Test driving Iceberg from Impala
You complete a task that creates Iceberg tables from Impala with mock data that you can test drive using your own queries. You learn how to work with partitioned tables.
- You must meet the prerequisites to query Iceberg tables mentioned earlier, including obtaining Ranger access permissions.
- In Impala, use a database.
-
Create an Impala table to hold mock data for this task.
create external table mock_rows stored as parquet as select x from ( with v as (values (1 as x), (1), (1), (1), (1)) select v.x from v, v v2, v v3, v v4, v v5, v v6 ) a;
-
Create another Impala table based on mock_rows.
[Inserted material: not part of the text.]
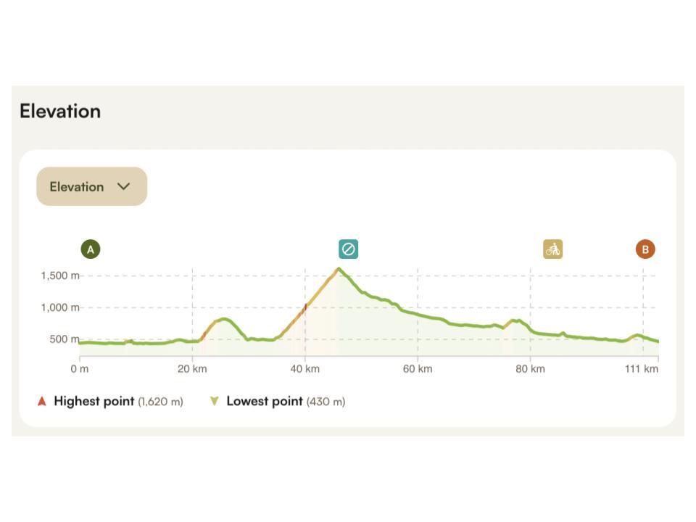The height and width of the screenshot is (522, 696).
Task: Click the red Highest point triangle icon
Action: [42, 401]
create external table customer_demo stored as parquet as select FROM_TIMESTAMP(DAYS_SUB(now() , cast ( TRUNC(RAND(7)*365*1) as bigint)), 'yyyy-MM') as year_month, DAYS_SUB(now() , cast ( TRUNC(RAND(7)*365*1) as bigint)) as ts, CONCAT( cast ( TRUNC(RAND(1) * 250 + 2) as string), '.' , cast ( TRUNC(RAND(2) * 250 + 2) as string), '.', cast ( TRUNC(RAND(3) * 250 + 2) as string), '.', cast ( TRUNC(RAND(4) * 250 + 2) as string) ) as ip, CONCAT("USER_", cast ( TRUNC(RAND(4) * 1000) as string),'@somedomain.com') as email, CONCAT("USER_", cast ( TRUNC(RAND(5) * 1000) as string)) as username, CONCAT("USER_", cast ( TRUNC(RAND(6) * 100) as string)) as country, cast( RAND(8)*10000 as double) as metric_1, cast( RAND(9)*10000 as double) as metric_2, cast( RAND(10)*10000 as double) as metric_3, cast( RAND(11)*10000 as double) as metric_4, cast( RAND(12)*10000 as double) as metric_5 from mock_rows ;
-
Create another Impala table based on mock_rows.
create external table customer_demo2 stored as parquet as select FROM_TIMESTAMP(DAYS_SUB(now() , cast ( TRUNC(RAND(7)*365*1) as bigint)), 'yyyy-MM') as year_month, DAYS_SUB(now() , cast ( TRUNC(RAND(7)*365*1) as bigint)) as ts, CONCAT( cast ( TRUNC(RAND(1) * 250 + 2) as string), '.' , cast ( TRUNC(RAND(2) * 250 + 2) as string), '.', cast ( TRUNC(RAND(3) * 250 + 2) as string), '.', cast ( TRUNC(RAND(4) * 250 + 2) as string) ) as ip, CONCAT("USER_", cast ( TRUNC(RAND(4) * 1000) as string),'@somedomain.com') as email, CONCAT("USER_", cast ( TRUNC(RAND(5) * 1000) as string)) as username, CONCAT("USER_", cast ( TRUNC(RAND(6) * 100) as string)) as country, cast( RAND(8)*10000 as double) as metric_1, cast( RAND(9)*10000 as double) as metric_2, cast( RAND(10)*10000 as double) as metric_3, cast( RAND(11)*10000 as double) as metric_4, cast( RAND(12)*10000 as double) as metric_5 from mock_rows ;
-
Create an Iceberg table from the customer_demo table.
CREATE TABLE customer_demo_iceberg STORED BY ICEBERG AS SELECT * FROM customer_demo;
-
Insert into the customer_demo_iceberg table the results of selecting all data from the customer_demo2 table.
INSERT INTO customer_demo_iceberg select * from customer_demo2; INSERT INTO customer_demo_iceberg select * from customer_demo2; INSERT INTO customer_demo_iceberg select * from customer_demo2;
-
Create an Iceberg table partitioned by the year_month column and based on the customer_demo_iceberg table.
CREATE TABLE customer_demo_iceberg_part PARTITIONED BY(year_month) STORED BY ICEBERG AS SELECT ts, ip , email, username , country, metric_1 , metric_2 , metric_3 , metric_4 , metric_5, year_month FROM customer_demo_iceberg;
-
Split the partitioned data into manageable files.
ALTER TABLE customer_demo_iceberg_part SET PARTITION SPEC (year_month,BUCKET(15, country));
-
Insert the results of reading the customer_demo_iceberg table into the partitioned table.
INSERT INTO customer_demo_iceberg_part (year_month, ts, ip, email, username, country, metric_1, metric_2, metric_3, metric_4, metric_5) SELECT year_month, ts, ip, email, username, country, metric_1, metric_2, metric_3, metric_4, metric_5 FROM customer_demo_iceberg;
-
Run time travel queries on the Iceberg tables, using the history output to get the
snapshot id, and substitute the id in the second SELECT query.
SELECT * FROM customer_demo_iceberg FOR SYSTEM_TIME AS OF '2021-12-09 05:39:18.689000000' LIMIT 100; DESCRIBE HISTORY customer_demo_iceberg; SELECT * FROM customer_demo_iceberg FOR SYSTEM_VERSION AS OF <snapshot id> LIMIT 100;